Task details: Within the records below, reproduce without change the lines from the line that has "1002x580 pixels." through the line that has "Given: Activate the 画线 drawing tool", and only those.

-- Entries provided follows --

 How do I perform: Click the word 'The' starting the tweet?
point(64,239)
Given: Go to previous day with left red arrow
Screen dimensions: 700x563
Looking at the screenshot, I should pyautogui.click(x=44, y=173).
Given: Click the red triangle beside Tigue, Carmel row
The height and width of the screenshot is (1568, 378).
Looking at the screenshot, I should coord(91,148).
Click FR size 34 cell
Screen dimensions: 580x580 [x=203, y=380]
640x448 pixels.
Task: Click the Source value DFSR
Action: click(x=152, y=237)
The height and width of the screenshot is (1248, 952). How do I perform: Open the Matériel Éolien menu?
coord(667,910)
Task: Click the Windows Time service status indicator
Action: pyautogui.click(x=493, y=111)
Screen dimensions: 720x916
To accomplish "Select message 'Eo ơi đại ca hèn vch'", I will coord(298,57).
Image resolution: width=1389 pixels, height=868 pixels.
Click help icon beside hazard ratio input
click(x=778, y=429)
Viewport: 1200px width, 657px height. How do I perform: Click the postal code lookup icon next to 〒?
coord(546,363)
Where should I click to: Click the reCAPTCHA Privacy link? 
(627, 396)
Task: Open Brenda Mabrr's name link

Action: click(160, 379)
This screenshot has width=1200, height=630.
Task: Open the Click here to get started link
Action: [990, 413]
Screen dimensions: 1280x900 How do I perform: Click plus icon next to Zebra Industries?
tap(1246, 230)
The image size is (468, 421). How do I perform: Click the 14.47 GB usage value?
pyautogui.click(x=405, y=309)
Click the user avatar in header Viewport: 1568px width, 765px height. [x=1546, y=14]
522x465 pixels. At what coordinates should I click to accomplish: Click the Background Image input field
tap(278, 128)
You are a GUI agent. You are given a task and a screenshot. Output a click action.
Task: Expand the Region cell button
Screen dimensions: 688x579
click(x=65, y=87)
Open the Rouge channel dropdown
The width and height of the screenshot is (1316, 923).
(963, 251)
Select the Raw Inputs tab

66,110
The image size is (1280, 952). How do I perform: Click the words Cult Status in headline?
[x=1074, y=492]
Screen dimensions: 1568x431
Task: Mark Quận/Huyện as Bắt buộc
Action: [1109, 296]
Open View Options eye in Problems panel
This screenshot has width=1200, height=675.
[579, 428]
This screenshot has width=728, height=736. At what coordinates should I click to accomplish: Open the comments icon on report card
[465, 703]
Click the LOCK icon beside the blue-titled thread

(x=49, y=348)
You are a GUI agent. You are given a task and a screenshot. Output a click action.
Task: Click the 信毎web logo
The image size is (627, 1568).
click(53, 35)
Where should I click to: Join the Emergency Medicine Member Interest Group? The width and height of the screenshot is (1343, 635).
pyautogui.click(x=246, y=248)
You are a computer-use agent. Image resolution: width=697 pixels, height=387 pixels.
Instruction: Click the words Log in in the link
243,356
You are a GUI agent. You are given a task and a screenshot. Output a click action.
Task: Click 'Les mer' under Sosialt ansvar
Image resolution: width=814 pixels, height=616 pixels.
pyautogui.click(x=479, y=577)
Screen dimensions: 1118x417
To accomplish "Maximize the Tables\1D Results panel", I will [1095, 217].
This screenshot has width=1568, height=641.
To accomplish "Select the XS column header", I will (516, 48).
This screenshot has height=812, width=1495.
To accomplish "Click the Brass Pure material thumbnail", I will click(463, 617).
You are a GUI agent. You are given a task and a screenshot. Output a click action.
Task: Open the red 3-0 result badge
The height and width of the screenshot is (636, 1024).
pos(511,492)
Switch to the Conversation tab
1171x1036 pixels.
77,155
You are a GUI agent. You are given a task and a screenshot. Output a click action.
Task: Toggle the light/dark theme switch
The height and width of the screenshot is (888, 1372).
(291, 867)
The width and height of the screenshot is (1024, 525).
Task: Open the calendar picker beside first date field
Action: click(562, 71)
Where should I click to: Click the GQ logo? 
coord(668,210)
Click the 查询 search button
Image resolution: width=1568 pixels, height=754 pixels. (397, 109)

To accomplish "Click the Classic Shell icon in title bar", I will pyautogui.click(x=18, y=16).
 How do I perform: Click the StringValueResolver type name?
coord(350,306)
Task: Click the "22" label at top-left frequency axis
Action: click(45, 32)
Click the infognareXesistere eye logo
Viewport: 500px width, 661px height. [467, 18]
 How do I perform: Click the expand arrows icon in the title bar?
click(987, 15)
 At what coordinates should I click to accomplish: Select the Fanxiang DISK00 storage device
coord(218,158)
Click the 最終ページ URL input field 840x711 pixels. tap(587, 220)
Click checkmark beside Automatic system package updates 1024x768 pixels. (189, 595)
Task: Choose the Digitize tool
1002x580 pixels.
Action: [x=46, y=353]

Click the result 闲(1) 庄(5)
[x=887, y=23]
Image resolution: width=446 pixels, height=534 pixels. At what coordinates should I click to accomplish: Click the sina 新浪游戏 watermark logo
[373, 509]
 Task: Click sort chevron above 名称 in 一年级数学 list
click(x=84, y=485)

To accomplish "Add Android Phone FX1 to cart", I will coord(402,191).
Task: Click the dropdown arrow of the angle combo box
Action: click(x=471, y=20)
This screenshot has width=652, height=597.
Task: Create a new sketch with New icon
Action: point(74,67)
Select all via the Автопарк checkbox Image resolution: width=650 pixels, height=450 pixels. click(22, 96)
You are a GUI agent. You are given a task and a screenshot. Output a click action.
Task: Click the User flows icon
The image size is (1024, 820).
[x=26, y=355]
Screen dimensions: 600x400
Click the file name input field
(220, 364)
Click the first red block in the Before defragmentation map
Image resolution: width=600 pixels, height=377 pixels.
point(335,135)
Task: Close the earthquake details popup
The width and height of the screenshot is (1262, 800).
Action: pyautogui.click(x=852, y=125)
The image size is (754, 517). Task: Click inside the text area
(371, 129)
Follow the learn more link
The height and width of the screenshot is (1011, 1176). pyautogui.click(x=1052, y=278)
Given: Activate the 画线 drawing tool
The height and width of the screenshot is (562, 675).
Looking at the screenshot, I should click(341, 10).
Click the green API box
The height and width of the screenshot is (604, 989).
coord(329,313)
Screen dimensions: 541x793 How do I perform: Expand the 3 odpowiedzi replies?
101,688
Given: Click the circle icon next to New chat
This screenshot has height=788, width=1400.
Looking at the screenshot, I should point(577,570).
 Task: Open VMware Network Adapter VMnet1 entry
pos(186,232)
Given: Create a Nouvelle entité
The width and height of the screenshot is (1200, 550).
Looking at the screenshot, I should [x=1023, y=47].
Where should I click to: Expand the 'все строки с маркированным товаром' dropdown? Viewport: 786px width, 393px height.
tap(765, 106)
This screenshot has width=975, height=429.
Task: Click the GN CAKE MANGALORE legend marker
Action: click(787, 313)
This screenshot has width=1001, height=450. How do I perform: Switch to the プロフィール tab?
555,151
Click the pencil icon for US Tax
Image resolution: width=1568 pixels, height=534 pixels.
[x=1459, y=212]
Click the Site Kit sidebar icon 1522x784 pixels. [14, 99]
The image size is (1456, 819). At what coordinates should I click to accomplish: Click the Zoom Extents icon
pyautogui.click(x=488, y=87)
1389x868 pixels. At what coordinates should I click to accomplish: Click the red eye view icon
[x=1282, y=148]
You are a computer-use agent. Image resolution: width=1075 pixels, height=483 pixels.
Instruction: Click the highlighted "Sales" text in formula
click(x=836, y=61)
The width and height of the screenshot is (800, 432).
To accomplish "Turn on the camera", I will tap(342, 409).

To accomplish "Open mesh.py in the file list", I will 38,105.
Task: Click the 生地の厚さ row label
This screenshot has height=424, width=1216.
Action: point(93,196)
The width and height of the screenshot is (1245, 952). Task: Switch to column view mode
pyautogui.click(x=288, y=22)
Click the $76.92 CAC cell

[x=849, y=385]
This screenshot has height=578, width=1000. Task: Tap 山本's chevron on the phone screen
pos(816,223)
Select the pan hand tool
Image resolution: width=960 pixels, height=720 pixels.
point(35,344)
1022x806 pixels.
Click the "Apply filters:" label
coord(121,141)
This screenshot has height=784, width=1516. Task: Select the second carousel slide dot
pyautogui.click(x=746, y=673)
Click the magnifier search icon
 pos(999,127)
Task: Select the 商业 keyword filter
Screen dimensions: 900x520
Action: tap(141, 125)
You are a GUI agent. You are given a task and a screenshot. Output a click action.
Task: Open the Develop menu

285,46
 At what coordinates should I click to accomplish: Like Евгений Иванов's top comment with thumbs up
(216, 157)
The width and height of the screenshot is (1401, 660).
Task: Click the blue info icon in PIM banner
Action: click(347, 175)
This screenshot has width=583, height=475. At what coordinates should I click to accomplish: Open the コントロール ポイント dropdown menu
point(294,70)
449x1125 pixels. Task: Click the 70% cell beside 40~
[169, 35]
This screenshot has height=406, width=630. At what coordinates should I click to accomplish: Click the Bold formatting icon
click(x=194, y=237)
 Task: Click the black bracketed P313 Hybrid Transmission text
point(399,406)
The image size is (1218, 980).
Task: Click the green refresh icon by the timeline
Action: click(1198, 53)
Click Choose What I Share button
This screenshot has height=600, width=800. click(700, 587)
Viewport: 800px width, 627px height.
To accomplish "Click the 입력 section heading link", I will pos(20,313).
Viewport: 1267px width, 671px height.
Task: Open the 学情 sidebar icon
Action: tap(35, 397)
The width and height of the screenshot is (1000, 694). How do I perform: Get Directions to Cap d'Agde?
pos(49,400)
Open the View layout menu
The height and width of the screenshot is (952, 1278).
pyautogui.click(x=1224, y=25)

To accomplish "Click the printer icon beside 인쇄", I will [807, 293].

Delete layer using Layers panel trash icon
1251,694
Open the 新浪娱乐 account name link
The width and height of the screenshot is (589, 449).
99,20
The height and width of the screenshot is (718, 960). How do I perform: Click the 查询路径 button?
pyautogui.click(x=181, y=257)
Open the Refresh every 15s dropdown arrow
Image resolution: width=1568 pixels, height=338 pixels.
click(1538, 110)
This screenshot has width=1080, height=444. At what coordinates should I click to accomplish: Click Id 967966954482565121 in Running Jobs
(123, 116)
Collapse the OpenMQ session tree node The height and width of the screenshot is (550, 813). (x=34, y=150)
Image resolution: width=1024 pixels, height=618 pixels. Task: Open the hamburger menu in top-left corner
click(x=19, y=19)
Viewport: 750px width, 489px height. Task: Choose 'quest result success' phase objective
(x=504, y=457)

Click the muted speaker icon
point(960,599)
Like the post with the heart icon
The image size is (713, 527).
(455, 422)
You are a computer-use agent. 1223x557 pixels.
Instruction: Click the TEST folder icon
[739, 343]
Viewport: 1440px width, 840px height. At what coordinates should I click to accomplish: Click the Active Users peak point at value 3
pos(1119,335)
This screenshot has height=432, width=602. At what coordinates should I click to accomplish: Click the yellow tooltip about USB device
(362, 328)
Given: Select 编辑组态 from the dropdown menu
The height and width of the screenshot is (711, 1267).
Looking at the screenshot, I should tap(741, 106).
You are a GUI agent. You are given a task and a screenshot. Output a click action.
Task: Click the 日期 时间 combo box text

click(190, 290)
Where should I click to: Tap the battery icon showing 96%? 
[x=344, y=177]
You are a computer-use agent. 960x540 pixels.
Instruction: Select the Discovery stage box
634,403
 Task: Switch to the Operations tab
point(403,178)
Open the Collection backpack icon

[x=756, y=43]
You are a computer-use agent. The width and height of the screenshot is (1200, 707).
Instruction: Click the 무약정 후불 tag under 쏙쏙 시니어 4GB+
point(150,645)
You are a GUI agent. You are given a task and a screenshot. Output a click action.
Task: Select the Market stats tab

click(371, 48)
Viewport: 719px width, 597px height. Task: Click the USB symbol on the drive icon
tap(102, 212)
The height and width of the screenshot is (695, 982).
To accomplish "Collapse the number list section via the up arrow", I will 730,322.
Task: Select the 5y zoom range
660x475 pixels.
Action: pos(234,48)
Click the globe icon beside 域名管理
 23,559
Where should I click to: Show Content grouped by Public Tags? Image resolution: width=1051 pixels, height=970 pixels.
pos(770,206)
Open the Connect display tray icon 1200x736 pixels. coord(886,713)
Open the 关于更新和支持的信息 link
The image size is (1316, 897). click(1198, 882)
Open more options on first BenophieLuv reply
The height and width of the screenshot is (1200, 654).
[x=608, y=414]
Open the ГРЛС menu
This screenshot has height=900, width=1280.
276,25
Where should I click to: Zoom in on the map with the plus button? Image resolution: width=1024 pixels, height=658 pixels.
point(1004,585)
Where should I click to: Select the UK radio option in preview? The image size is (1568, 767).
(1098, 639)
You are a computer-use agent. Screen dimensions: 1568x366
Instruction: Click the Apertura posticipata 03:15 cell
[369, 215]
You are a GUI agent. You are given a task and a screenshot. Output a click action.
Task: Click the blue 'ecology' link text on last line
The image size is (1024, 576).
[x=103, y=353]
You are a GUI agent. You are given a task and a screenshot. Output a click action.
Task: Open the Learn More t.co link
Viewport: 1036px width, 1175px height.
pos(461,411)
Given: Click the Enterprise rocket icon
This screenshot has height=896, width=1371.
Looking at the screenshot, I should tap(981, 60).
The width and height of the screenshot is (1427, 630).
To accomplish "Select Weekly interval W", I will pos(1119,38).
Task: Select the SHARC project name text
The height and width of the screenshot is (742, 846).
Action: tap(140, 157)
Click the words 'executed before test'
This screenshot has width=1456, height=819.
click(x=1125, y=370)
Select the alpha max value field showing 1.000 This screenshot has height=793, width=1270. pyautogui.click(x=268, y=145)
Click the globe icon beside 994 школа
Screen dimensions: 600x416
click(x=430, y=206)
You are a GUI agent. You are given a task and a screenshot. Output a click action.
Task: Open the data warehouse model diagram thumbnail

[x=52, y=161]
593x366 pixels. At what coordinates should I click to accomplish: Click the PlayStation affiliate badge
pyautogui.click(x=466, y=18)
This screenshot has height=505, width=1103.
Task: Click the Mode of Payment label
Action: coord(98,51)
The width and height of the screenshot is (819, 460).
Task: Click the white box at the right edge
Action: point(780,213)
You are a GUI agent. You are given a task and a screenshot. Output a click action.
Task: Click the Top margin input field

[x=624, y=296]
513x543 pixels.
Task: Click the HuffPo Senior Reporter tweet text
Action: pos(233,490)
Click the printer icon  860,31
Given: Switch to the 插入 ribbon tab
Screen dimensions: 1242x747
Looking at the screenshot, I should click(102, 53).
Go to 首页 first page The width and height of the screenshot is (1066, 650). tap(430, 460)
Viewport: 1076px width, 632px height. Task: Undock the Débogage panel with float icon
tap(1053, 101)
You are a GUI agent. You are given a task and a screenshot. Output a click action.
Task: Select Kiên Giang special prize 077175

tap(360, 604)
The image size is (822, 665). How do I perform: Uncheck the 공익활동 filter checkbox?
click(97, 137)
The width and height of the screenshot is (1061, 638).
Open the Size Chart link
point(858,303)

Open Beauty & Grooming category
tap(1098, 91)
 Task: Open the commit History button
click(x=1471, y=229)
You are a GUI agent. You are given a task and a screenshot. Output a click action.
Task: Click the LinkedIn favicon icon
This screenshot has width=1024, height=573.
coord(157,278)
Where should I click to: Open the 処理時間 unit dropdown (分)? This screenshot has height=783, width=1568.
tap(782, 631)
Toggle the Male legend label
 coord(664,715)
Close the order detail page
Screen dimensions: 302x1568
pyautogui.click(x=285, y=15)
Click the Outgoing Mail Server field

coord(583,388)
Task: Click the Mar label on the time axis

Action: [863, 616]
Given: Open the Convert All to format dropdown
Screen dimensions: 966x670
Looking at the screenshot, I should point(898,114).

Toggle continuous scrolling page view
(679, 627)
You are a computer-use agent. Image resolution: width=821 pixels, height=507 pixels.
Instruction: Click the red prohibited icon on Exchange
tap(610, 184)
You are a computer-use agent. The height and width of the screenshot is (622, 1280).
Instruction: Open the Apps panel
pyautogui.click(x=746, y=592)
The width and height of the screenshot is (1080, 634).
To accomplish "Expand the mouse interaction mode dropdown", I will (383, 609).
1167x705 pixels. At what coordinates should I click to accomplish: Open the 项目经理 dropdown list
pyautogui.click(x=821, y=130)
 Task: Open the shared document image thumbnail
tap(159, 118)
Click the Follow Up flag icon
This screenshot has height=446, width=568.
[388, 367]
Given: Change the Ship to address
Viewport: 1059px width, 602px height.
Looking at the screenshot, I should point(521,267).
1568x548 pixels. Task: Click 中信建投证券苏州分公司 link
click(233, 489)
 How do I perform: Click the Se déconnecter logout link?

-- Entries provided concluded --

Answer to this exercise:
1002x580 pixels.
Action: [x=46, y=353]

Click the result 闲(1) 庄(5)
[x=887, y=23]
Image resolution: width=446 pixels, height=534 pixels. At what coordinates should I click to accomplish: Click the sina 新浪游戏 watermark logo
[373, 509]
 Task: Click sort chevron above 名称 in 一年级数学 list
click(x=84, y=485)

To accomplish "Add Android Phone FX1 to cart", I will coord(402,191).
Task: Click the dropdown arrow of the angle combo box
Action: click(x=471, y=20)
This screenshot has width=652, height=597.
Task: Create a new sketch with New icon
Action: point(74,67)
Select all via the Автопарк checkbox Image resolution: width=650 pixels, height=450 pixels. click(22, 96)
You are a GUI agent. You are given a task and a screenshot. Output a click action.
Task: Click the User flows icon
The image size is (1024, 820).
[x=26, y=355]
Screen dimensions: 600x400
Click the file name input field
(220, 364)
Click the first red block in the Before defragmentation map
Image resolution: width=600 pixels, height=377 pixels.
point(335,135)
Task: Close the earthquake details popup
The width and height of the screenshot is (1262, 800).
Action: pyautogui.click(x=852, y=125)
The image size is (754, 517). Task: Click inside the text area
(371, 129)
Follow the learn more link
The height and width of the screenshot is (1011, 1176). pyautogui.click(x=1052, y=278)
Given: Activate the 画线 drawing tool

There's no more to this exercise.